# Your instructions
Exactly the lines from the beginning of the listing below through the line that contains "Screen dimensions: 364x647" should be transcribed, and pictures must stay out.

# Entries supplied
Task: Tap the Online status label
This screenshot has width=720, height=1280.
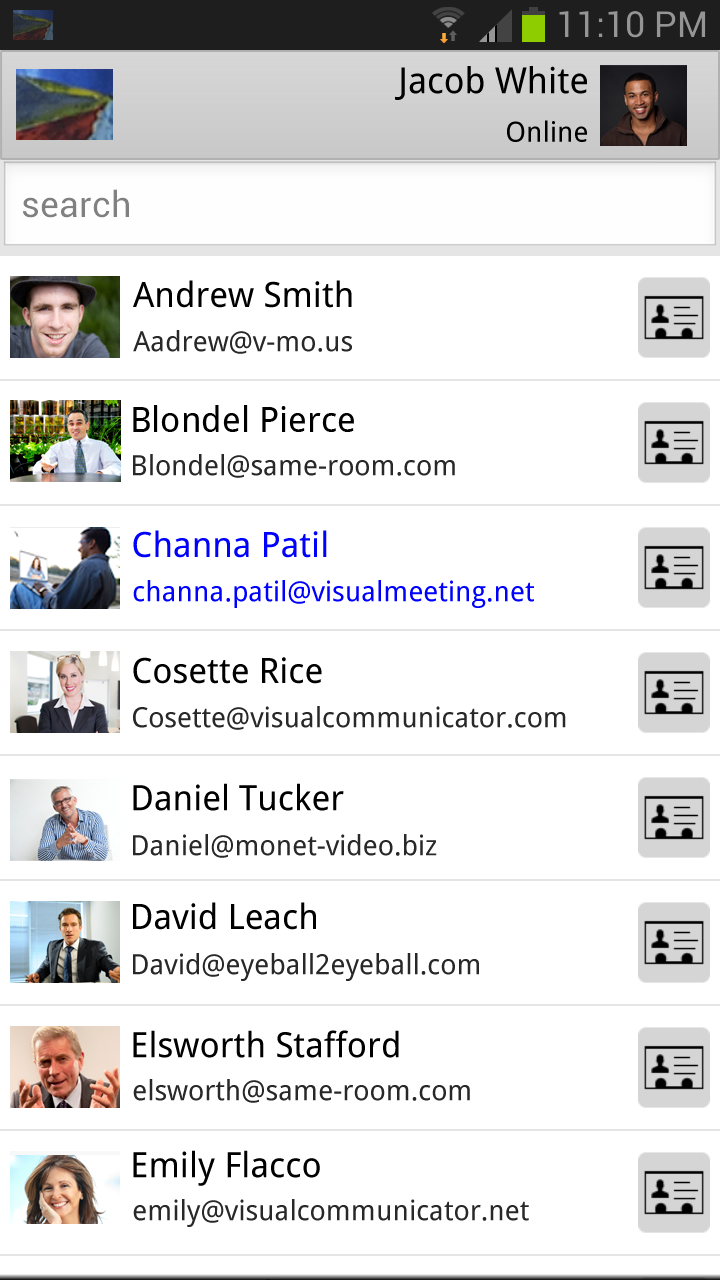Action: click(546, 132)
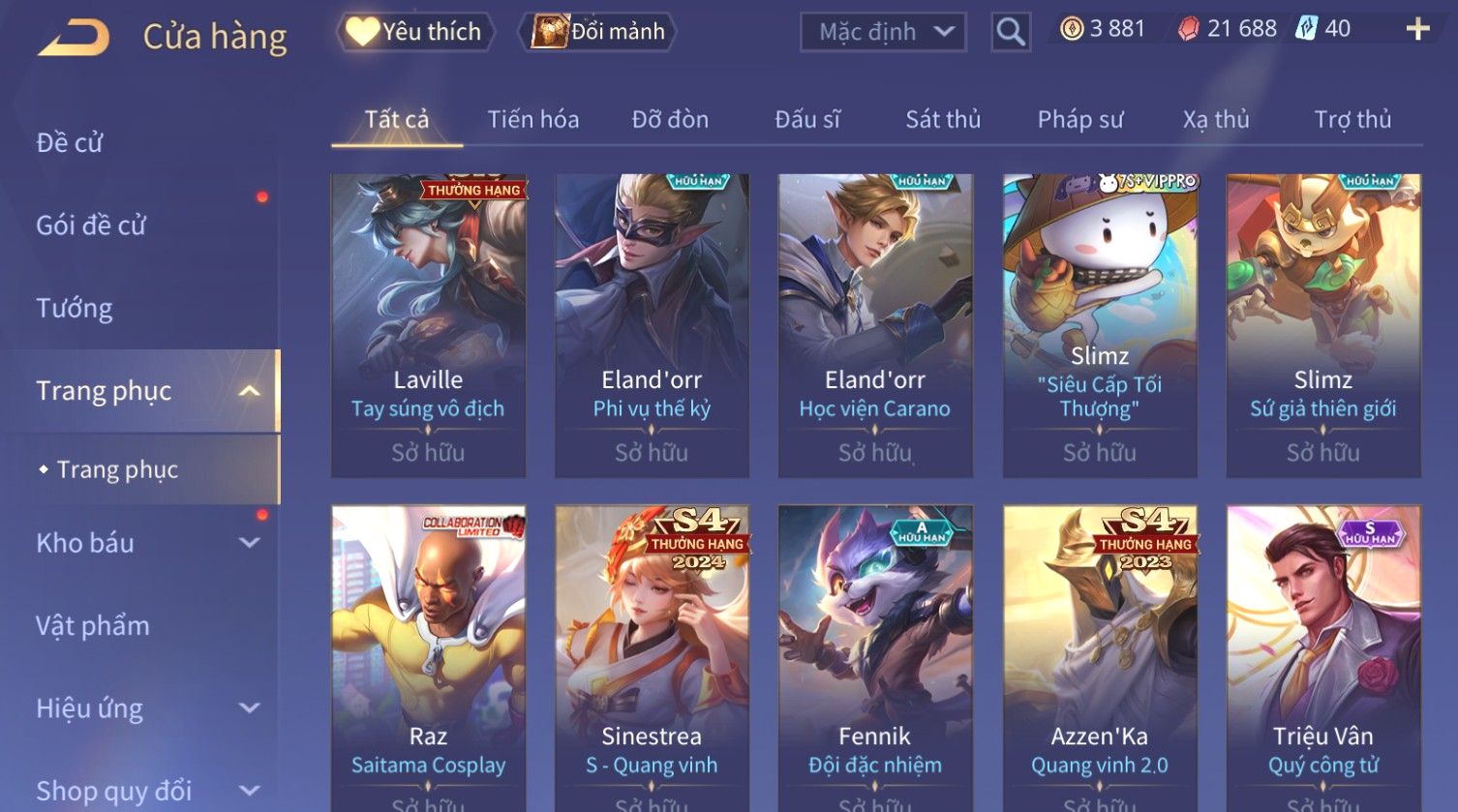Switch to the Tiến hóa tab

[533, 120]
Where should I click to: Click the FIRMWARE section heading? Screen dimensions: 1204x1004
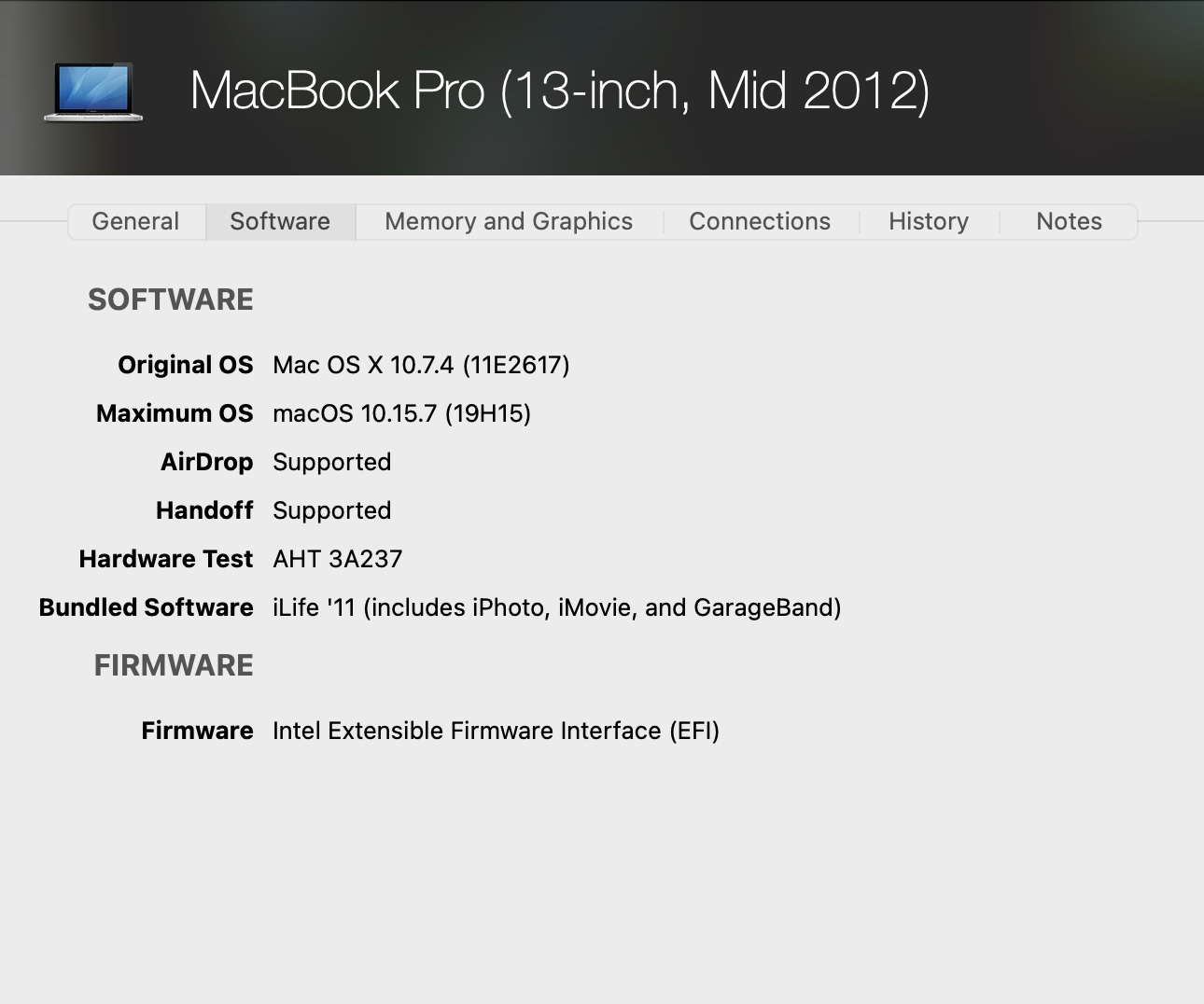(x=174, y=665)
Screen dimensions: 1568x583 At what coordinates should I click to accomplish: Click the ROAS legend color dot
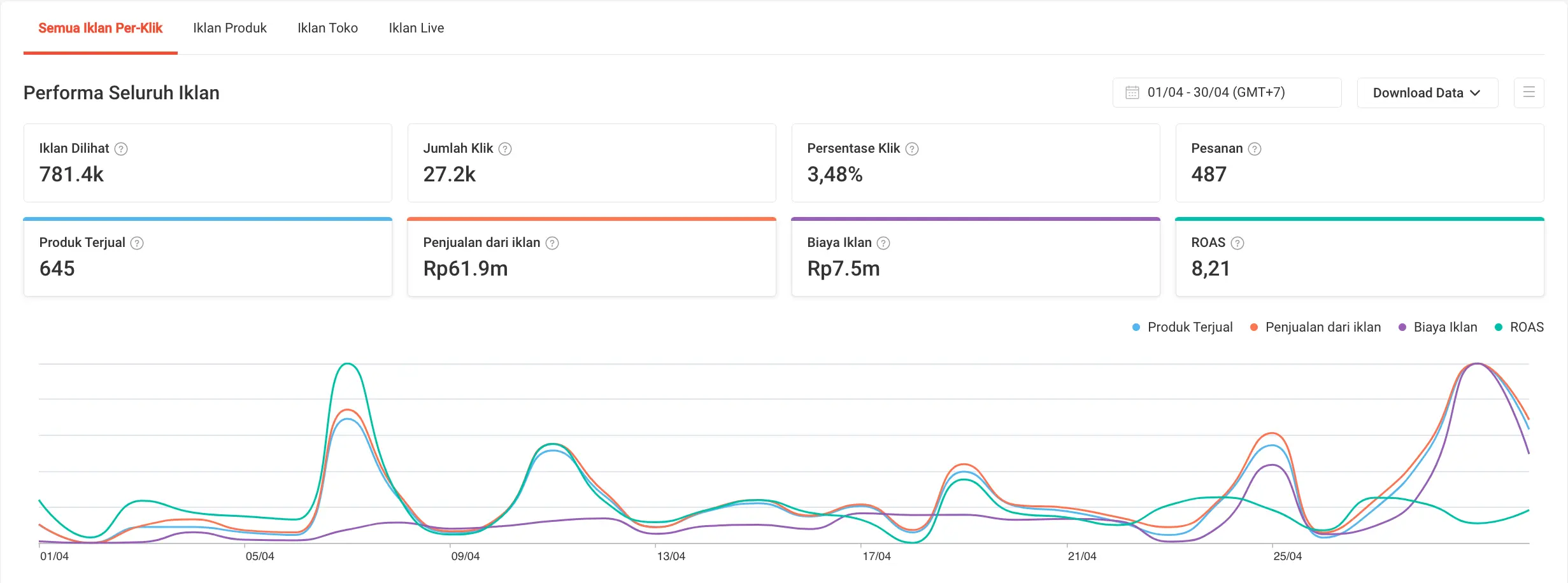pos(1499,327)
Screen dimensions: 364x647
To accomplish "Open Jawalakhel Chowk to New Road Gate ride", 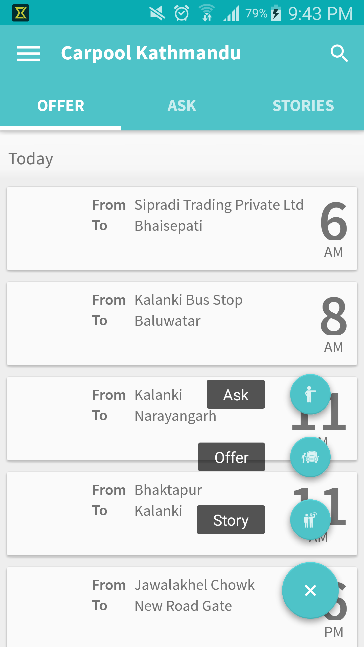I will pyautogui.click(x=182, y=607).
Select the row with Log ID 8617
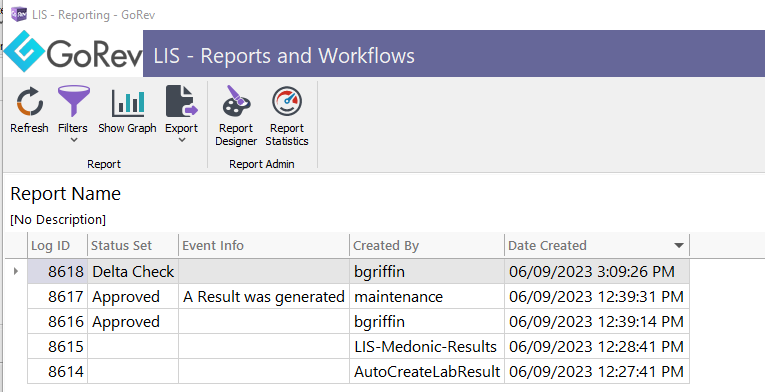This screenshot has width=765, height=392. coord(358,296)
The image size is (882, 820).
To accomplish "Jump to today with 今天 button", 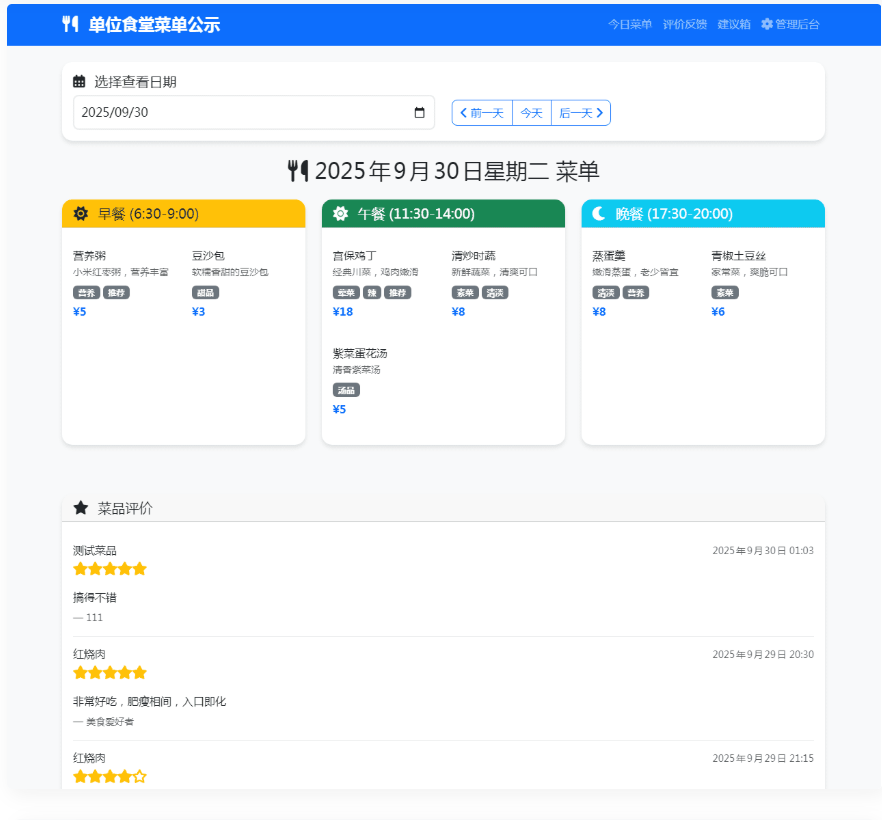I will pos(531,113).
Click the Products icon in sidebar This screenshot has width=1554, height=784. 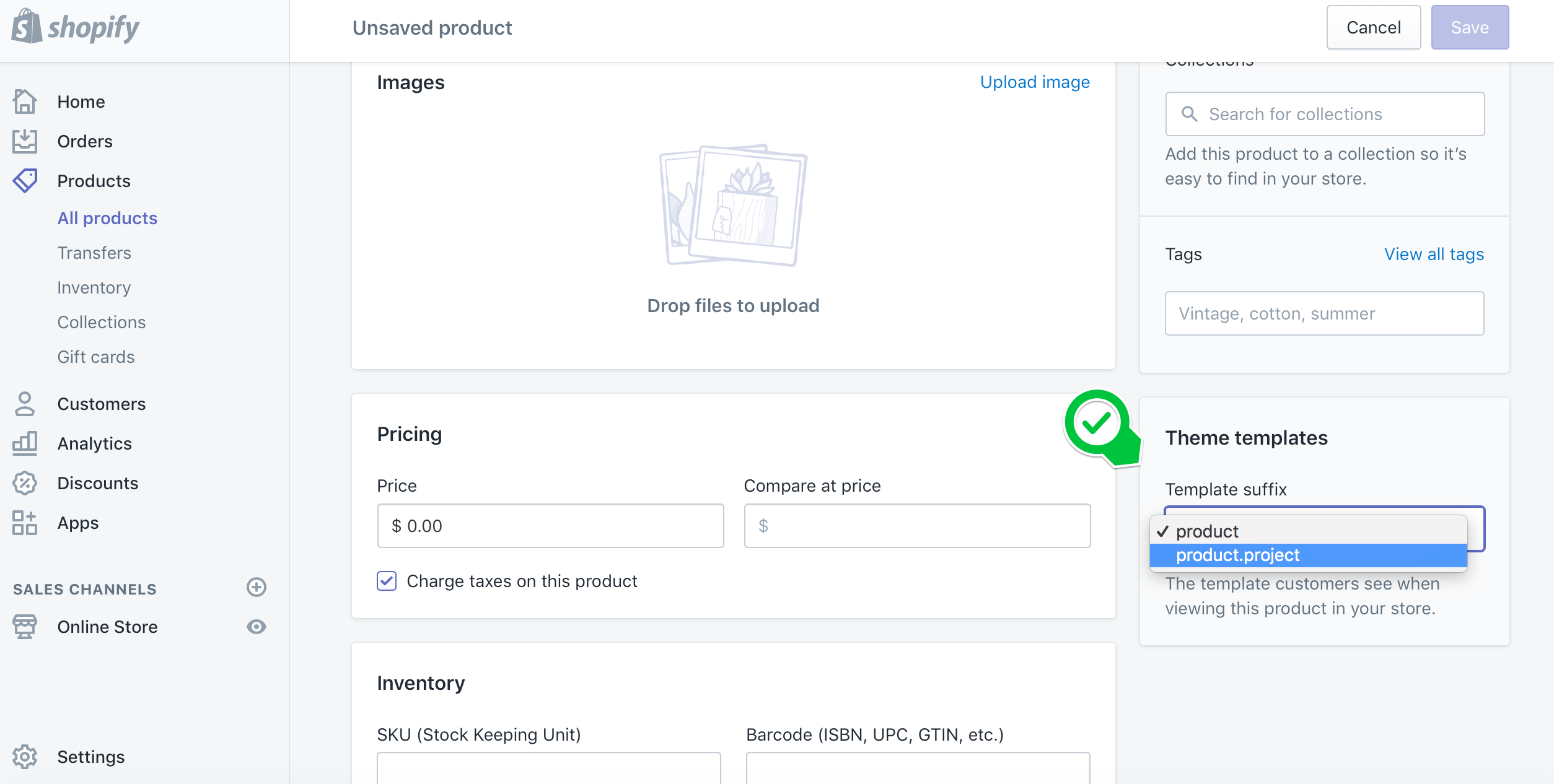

# Result of the exercise
Task: Tap the Online status label
This screenshot has width=720, height=1280.
Action: click(546, 132)
Switch to the Tiến hóa tab

[533, 120]
Where should I click to: Click the FIRMWARE section heading? Screen dimensions: 1204x1004
(x=174, y=665)
Screen dimensions: 1568x583 At what coordinates should I click to accomplish: Click the ROAS legend color dot
pos(1499,327)
Screen dimensions: 364x647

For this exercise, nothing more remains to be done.